Pick up the article about Jeff Dean ending his ESPN Tucson radio show and continue it from its final sentence.

> _SUPPLIED PASSAGE_:
------------
Fans will no longer be able to tune into ESPN Tucson and hear Jeff Dean hosting his show. Friday morning was his last show, according to his Facebook and Twitter pages.

The Jeff Dean Show had been airing from 7-9a MT weekday mornings. Dean took to social media to relay the news and the reason behind him stepping away from the microphone. Dean said on Facebook:

“This morning I signed off from my radio show on ESPN Tucson for the final time. I have been devoting too much of my life and my time to working multiple jobs…the years of burning the candle at both ends has taken a dire toll on my health and for the first time in my life, I’m going to put myself and my livelihood first”

Jeff Dean Facebook

Dean went on to emphasize that he isn’t stepping away from ESPN Tucson, he’s just taking himself off the air. He also added that “gladly, I will be continuing my position as PA announcer of University of Arizona Football and Men’s basketball.”
------------
> _DATA SECTION_:
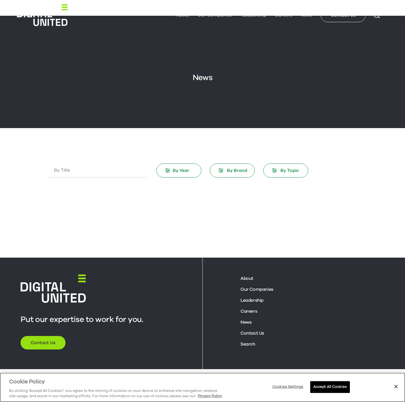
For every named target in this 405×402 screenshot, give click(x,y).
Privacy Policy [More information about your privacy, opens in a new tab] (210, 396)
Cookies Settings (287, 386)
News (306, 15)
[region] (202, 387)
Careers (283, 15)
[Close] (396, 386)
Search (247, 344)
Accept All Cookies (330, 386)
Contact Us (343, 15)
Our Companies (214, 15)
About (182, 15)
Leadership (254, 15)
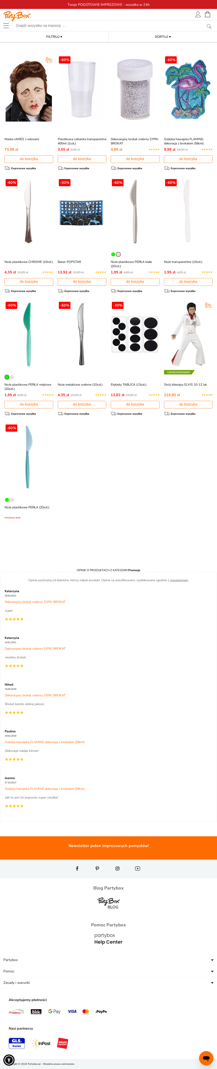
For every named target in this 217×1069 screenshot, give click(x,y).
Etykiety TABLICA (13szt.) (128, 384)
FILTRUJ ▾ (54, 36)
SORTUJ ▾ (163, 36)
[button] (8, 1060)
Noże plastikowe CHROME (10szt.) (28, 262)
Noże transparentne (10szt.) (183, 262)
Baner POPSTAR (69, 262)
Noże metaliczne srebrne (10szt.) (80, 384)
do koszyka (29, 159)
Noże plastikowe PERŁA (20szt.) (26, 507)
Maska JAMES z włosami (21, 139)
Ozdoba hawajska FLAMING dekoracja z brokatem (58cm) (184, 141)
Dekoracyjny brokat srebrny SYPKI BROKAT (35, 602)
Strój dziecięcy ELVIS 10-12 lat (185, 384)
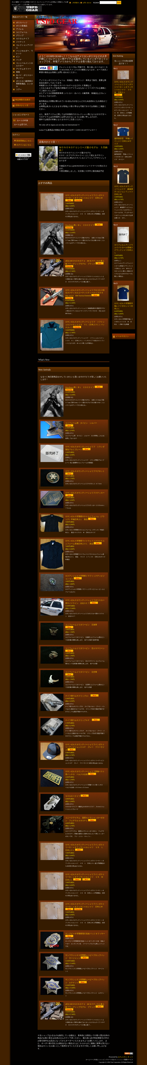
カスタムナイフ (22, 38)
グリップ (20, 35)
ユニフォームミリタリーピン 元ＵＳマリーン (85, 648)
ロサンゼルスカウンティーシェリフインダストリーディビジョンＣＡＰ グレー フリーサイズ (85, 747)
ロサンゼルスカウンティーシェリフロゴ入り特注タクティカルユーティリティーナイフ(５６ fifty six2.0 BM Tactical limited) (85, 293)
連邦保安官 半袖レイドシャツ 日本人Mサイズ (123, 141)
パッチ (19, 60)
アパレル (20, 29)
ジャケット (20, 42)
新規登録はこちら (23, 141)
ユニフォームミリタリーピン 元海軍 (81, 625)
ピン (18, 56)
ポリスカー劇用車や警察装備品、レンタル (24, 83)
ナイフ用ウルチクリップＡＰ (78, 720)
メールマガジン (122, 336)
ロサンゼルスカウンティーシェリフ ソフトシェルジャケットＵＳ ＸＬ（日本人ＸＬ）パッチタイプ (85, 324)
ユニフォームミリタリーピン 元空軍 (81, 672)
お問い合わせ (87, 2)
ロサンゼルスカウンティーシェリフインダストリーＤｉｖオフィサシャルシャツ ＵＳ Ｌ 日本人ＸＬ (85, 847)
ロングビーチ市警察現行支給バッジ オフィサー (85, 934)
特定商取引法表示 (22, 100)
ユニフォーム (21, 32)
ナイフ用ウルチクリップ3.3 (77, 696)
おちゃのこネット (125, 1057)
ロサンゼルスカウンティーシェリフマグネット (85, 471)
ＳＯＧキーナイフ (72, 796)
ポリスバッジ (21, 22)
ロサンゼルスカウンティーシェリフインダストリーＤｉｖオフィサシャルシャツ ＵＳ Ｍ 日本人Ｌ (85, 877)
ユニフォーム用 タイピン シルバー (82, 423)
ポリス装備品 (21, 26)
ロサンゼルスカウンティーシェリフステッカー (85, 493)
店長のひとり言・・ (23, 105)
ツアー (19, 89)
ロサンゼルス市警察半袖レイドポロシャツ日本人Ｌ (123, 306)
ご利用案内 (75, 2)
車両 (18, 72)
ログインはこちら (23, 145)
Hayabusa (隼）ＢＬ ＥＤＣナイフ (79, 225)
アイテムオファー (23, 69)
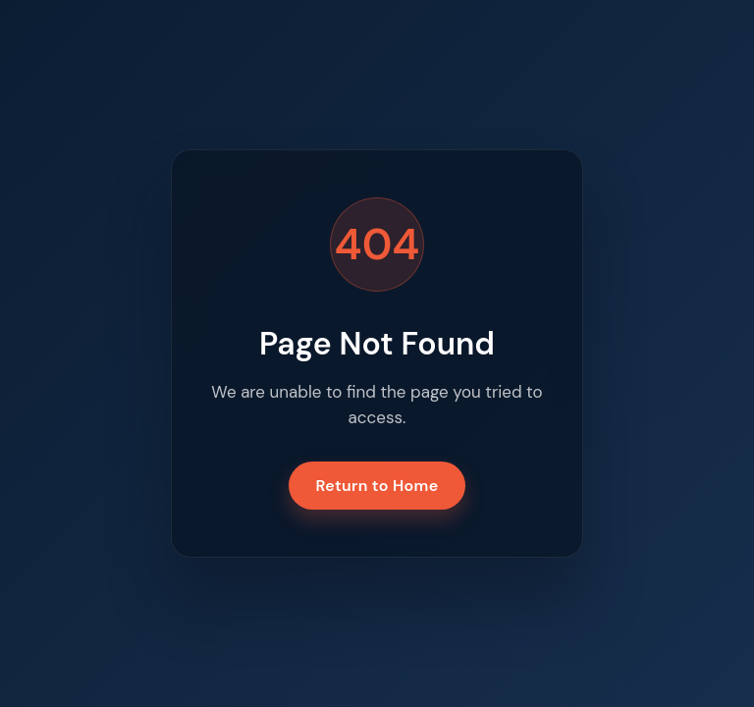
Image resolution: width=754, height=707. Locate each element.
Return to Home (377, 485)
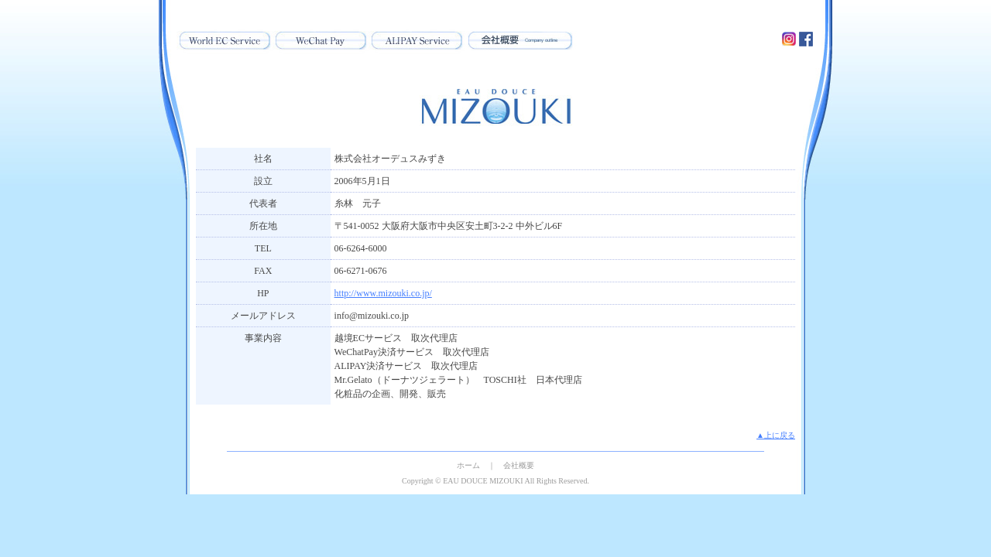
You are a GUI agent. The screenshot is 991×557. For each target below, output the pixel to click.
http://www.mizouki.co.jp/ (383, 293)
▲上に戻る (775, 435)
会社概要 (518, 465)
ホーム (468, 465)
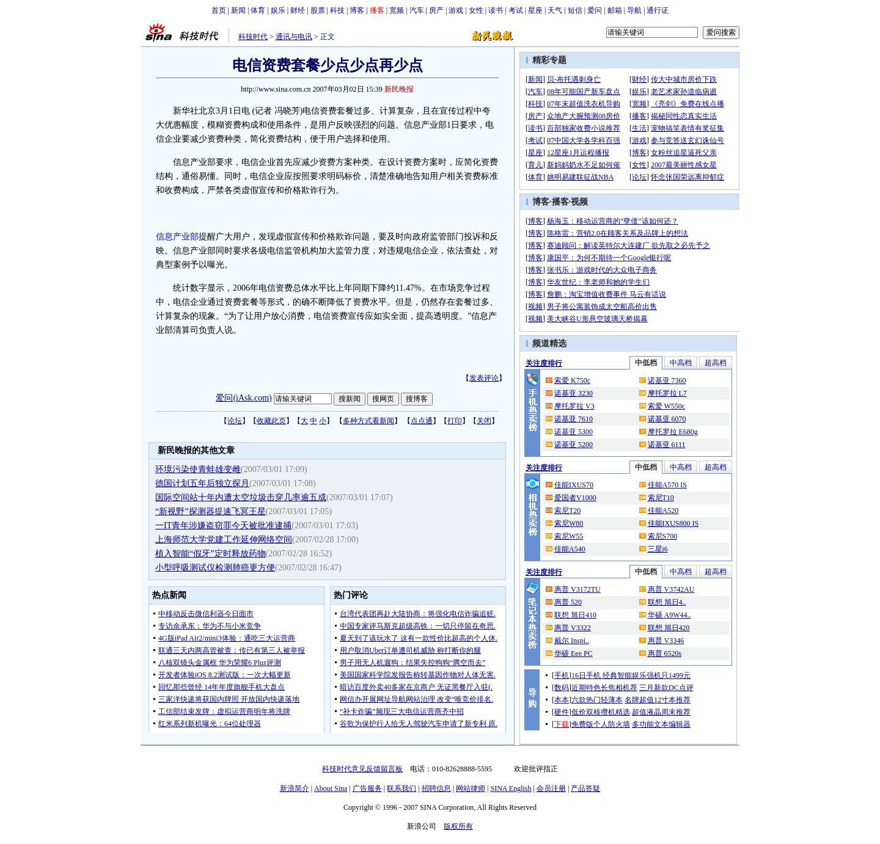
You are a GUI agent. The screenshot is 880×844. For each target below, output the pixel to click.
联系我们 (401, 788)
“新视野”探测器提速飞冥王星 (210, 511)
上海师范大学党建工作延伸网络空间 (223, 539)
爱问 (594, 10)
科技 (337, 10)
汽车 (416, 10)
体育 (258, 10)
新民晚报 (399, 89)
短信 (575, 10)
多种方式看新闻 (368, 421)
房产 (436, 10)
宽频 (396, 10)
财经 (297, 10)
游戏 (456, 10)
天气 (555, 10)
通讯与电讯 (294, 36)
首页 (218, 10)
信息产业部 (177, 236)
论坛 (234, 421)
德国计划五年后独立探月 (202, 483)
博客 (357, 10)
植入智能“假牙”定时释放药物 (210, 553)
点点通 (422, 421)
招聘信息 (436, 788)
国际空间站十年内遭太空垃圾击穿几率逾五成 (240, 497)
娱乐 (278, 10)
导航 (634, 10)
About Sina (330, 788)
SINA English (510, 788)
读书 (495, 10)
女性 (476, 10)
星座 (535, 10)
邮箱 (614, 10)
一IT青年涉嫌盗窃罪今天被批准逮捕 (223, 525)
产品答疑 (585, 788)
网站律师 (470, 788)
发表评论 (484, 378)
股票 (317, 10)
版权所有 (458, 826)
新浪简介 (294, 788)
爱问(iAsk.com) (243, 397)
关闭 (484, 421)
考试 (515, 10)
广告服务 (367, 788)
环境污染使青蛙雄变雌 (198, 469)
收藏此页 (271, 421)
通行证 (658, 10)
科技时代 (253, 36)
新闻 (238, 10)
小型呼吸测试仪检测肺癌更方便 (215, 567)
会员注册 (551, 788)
------------
> _THE RESPONSE_:
Dean would also go onto Twitter to add even further context for his self-removal from the ESPN Tucson airwaves. He added, “It’s not a decision I arrived at hastily, as it’s been a 6 month mental grind to make the ultimate decision that had to be made, and I’m not particularly happy about it, but I have to put my health first, we all do, and make sure we’re around long enough to enjoy life”.

Dean had been ESPN Tucson’s morning host since November 2019.